2 x 13 oz (375 g) packages of frozen puff pastry or the equivalent quantity of homemade (I believe I had closer to 22 oz (650 g) homemade, the recipe can be found here.)
2 – 4 Tbs cinnamon sugar (1/2 - 1 tsp ground cinnamon for every 2 Tbs sugar)
3 large egg yolks*
¼ cup + 2 Tbs (75 g) sugar
2 Tbs cornstarch or corn flour
1 cup (250 ml) milk (I used 2% low fat)
¾ cup (200 ml) heavy cream
2 tsp vanilla
1/8 tsp ground nutmeg
1 – 2 Tbs slivered blanched almonds
Powdered/confectioner’s sugar for dusting
* Reserve the whites in a clean jar for Macarons!

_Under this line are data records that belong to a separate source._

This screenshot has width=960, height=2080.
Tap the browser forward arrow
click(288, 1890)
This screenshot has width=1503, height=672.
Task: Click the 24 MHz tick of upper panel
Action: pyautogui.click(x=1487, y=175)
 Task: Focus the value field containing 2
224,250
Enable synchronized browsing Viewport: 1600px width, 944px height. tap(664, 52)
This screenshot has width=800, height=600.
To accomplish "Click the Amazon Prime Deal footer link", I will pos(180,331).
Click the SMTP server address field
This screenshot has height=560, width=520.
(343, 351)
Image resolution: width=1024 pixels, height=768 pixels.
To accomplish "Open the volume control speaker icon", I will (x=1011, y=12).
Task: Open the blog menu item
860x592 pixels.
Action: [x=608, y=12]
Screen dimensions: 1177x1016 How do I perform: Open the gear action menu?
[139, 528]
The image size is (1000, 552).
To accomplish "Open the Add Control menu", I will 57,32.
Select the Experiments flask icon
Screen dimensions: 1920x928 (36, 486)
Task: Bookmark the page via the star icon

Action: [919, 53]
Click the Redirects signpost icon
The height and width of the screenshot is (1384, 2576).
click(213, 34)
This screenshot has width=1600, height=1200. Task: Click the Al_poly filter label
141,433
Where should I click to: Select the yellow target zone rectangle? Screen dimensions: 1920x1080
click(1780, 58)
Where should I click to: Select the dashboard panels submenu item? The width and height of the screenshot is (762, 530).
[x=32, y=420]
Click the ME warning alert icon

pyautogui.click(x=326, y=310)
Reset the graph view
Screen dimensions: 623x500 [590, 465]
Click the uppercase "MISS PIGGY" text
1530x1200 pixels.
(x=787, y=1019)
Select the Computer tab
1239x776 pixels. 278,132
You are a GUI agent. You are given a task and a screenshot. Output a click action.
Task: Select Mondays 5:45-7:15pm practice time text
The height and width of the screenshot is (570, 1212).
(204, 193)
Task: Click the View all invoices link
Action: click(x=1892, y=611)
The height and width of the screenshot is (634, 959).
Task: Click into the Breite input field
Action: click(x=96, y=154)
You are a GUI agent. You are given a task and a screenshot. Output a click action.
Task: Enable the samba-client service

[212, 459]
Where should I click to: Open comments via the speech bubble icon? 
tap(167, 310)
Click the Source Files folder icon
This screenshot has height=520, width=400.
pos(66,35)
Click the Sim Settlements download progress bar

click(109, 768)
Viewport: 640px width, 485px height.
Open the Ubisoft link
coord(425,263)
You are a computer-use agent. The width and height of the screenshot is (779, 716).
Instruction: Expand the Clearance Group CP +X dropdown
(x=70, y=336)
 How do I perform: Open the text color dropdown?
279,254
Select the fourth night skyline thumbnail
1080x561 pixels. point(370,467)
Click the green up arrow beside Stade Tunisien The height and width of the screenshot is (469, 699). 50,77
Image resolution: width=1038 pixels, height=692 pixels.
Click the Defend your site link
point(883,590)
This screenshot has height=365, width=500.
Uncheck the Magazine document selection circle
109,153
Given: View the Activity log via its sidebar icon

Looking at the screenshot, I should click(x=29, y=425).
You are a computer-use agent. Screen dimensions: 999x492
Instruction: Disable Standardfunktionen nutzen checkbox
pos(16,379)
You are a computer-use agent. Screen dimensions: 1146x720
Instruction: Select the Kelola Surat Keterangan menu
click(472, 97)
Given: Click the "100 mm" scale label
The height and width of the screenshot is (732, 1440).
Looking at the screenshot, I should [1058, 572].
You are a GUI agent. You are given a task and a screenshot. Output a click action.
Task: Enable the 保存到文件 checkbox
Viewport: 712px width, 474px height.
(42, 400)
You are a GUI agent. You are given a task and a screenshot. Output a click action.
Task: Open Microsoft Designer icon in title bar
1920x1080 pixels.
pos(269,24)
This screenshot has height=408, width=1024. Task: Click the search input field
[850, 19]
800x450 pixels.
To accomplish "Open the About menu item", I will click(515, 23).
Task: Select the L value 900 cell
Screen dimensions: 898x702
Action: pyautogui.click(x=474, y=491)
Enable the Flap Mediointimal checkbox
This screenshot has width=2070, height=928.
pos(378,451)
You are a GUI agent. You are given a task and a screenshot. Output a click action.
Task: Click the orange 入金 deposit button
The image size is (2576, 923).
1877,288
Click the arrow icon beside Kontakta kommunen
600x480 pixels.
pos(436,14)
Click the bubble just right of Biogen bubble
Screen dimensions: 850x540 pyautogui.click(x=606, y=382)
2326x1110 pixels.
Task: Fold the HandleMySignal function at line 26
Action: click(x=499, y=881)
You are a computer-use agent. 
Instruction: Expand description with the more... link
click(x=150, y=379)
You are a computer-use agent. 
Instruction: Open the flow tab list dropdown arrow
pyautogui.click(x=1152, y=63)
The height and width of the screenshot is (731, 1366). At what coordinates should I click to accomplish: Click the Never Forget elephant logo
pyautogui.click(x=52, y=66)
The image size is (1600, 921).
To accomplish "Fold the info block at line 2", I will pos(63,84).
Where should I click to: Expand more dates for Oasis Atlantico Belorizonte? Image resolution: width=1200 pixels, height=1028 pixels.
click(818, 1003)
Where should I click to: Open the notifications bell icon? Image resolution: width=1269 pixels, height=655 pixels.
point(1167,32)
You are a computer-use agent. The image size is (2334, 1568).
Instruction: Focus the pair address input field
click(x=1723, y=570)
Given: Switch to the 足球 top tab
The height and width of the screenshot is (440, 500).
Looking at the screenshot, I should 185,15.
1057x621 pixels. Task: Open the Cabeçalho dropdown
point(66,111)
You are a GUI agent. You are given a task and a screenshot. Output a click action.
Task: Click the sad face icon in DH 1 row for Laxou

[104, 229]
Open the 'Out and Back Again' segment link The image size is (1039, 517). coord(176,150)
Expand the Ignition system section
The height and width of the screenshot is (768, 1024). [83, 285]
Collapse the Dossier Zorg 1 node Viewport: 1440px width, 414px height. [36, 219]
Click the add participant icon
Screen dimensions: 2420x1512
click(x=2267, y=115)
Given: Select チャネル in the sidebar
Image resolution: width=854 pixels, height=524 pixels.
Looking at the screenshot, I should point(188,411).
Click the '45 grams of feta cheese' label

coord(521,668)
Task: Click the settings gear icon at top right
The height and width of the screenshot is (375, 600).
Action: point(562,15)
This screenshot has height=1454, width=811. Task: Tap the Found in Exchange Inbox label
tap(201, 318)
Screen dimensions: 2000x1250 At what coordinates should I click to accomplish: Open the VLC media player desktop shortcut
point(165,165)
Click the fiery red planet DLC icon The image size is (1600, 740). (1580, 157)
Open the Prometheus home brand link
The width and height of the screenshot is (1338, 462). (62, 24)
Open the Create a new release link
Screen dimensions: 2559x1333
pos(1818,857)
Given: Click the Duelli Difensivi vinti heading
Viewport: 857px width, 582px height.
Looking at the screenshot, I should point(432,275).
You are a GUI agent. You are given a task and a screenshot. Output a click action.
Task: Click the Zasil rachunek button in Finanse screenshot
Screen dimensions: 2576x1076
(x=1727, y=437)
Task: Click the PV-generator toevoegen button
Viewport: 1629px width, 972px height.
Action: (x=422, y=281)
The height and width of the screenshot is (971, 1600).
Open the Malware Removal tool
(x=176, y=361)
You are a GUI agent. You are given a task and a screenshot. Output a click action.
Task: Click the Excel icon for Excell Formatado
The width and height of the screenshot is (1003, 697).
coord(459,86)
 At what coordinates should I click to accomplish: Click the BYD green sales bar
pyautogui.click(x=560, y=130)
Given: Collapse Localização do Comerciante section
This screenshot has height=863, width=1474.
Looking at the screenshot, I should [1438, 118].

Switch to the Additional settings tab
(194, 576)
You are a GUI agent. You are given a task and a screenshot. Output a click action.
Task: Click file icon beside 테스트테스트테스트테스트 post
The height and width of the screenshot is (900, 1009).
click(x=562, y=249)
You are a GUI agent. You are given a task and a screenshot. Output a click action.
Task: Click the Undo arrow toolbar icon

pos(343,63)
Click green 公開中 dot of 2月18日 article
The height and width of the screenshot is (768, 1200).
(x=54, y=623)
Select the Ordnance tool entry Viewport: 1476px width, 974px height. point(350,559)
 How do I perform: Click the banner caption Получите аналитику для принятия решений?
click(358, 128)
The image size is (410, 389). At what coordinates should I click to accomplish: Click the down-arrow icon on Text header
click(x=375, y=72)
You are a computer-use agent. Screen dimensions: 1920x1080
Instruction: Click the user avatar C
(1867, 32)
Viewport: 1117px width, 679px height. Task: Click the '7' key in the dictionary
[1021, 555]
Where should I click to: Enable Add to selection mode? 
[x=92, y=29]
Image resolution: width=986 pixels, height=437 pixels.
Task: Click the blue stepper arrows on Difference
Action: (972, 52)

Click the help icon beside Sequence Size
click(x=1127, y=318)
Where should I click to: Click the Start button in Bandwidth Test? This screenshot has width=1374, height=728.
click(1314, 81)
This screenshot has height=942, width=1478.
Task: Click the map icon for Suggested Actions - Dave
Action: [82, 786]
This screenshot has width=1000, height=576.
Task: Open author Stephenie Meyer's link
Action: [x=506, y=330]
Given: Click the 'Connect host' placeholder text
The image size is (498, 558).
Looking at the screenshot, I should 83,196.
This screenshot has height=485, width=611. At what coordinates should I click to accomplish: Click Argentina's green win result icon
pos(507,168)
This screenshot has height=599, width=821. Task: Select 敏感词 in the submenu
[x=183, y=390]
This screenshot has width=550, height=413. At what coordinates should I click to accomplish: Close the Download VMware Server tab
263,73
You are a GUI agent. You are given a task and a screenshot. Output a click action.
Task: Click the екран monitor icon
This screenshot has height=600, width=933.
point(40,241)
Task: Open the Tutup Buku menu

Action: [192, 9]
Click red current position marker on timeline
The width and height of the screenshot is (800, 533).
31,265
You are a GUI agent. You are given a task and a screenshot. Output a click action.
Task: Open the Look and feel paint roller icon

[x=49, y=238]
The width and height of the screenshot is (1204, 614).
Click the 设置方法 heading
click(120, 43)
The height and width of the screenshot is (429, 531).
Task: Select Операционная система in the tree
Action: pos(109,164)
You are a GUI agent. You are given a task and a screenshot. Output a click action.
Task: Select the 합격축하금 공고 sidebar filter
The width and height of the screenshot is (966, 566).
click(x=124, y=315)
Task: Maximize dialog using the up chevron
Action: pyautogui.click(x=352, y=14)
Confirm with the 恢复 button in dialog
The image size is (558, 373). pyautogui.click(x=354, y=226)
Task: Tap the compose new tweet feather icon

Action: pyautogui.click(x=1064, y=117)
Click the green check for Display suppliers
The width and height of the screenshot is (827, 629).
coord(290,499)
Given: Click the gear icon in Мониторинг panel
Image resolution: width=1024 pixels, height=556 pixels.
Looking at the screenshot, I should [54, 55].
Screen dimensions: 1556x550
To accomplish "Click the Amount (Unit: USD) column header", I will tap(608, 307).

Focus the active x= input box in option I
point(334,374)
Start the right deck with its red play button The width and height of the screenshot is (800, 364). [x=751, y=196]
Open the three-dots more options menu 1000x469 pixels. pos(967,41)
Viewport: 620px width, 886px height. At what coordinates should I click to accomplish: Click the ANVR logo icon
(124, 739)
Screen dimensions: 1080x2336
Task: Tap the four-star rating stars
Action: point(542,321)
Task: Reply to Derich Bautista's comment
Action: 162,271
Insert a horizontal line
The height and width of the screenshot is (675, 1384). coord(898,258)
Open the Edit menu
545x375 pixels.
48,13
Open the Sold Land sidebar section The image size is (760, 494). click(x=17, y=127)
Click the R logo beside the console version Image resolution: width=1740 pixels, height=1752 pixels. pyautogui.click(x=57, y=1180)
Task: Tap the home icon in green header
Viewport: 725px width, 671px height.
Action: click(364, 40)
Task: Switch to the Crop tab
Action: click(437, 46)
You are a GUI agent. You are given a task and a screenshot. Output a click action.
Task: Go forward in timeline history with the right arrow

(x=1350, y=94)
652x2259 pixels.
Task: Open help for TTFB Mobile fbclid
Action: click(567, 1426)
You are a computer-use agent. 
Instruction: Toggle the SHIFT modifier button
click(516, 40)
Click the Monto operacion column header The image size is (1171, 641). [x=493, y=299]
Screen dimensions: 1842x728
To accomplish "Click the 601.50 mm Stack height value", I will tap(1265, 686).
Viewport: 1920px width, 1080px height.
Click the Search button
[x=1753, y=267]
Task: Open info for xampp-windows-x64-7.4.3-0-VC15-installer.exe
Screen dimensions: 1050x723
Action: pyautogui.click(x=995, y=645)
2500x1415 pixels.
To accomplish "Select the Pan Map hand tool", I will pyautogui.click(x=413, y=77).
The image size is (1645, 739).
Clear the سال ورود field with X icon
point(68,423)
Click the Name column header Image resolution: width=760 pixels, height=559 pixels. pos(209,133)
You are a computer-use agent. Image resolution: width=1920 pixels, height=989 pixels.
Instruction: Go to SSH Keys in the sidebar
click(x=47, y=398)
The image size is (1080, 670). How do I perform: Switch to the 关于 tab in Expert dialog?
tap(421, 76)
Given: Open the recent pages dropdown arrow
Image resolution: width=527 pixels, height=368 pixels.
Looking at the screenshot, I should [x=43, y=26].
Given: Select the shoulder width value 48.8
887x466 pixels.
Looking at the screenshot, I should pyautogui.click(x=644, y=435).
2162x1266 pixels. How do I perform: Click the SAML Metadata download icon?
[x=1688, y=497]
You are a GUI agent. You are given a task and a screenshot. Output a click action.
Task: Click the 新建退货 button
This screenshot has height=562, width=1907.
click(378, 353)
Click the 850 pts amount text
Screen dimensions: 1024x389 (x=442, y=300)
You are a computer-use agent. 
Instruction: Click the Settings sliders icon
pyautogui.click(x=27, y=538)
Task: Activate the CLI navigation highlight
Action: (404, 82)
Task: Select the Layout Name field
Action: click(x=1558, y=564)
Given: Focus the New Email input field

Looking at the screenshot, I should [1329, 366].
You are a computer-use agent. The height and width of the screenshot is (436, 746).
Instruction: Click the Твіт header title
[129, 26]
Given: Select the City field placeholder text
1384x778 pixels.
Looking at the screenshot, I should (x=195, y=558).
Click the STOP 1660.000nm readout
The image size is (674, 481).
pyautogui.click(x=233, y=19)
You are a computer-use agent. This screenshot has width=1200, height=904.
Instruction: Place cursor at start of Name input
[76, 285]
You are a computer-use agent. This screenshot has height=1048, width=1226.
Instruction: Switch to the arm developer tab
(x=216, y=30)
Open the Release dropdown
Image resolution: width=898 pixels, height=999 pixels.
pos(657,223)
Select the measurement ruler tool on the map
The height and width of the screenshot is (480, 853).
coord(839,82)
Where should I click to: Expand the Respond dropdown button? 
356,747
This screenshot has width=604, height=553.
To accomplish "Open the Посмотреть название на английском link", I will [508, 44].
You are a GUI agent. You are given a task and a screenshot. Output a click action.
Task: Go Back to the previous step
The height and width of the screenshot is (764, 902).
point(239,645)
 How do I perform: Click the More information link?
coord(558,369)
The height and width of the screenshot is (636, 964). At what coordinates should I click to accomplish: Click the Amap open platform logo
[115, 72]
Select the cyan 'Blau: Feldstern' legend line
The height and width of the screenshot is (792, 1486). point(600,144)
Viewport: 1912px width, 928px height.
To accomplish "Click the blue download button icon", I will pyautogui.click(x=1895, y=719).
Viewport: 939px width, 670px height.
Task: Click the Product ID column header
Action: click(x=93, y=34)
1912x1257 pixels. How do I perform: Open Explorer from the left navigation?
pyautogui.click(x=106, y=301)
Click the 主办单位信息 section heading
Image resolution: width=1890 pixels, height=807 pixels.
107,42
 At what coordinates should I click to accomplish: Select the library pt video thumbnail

Butter a 12-cup muffin tin.
If using frozen or packaged puff pastry:
Thaw the puff pastry if frozen. Halve each sheet in half lengthways and then place one half of each sheet on top of the other so you have two stacks. Press and roll together and, if need be, roll each double sheet to the size of a sheet of notebook A4 paper.
If using homemade puff pastry:
Slice the dough in half, placing one half on top of the other and roll the dough out to the size of two pieces of notebook A4 paper placed side by side. Slice the rectangle in half so you have two pieces, each the size of one piece of notebook A4 paper.
Dust each sheet of thinly rolled out dough with cinnamon sugar, as generously as you like and place with the long side facing you (the wider sides are going from left to right, perpendicular to your body). Roll each sheet up tightly to form a two logs and neatly slice off each messy end. Slice each log into 6 even pieces, about 1 ¼-inch (3 cm) each. Pile the leftover pieces on top of each other, press together into a stack, wrap in plastic and refrigerate for another use.
One at a time, place the pastry pieces cut side up in between two squares of parchment paper having first lightly dusted the paper as well as the top of the pastry piece (so each side is dusted). With the palm of your hand, gently press the piece almost flat before placing the second piece of parchment on top. Roll out the pastry into thin 4-inch (10 cm) rounds then carefully press into each cup in the muffin tin. The edges do not have to be even; these look better as a more rustic dessert. When all the pastry pieces are rolled out and fitted into the muffin tin, place a piece of plastic wrap over the whole tin and refrigerate for 30 minutes while you prepare the filling (the 30 minutes allows the dough to rest and is a necessary part of the puff pastry process).
Prepare the cream filling:
Gently whisk the egg yolks with the sugar, cornstarch and the milk in a medium-sized saucepan until blended and smooth. Cook gently over very low heat, whisking constantly, for 5 minutes until thick like custard. Remove from the heat, quickly stir in the cream, the vanilla and the nutmeg. Transfer the cream to a bowl or glass/Pyrex measuring cup, cover with plastic, pushing the plastic down to touch the surface, and allow to come to room temperature as you wait for the puff pastry’s 30 minutes rest period to be up.
Preheat the oven to 400°F (200°C).
Remove the muffin tin from the refrigerator, remove the plastic wrap (of course!) and evenly divide the cream filling between the pastry shells. The filling should almost come up to the top of the shells. Sprinkle the slivered almonds around the outside edges of the cream filling, making sure they stick to the filling.
Bake in the preheated oven for 20 – 25 minutes until the pastry shell is golden (my husband would have preferred that I had left mine in until the shells were a deep golden color) and the cream filling is set but slightly wobbly (again, my husband asked me the next time to allow the surface to form more of a skin and color a bit, but that is personal preference). Remove from the oven and allow the tartlets to cool in the muffin tin for 5 – 10 minutes before removing them carefully from the tin to a wire rack to cool completely.
The Portuguese Cream Tartlets can be eaten at room temperature or chilled. Dusted with powdered sugar, of course.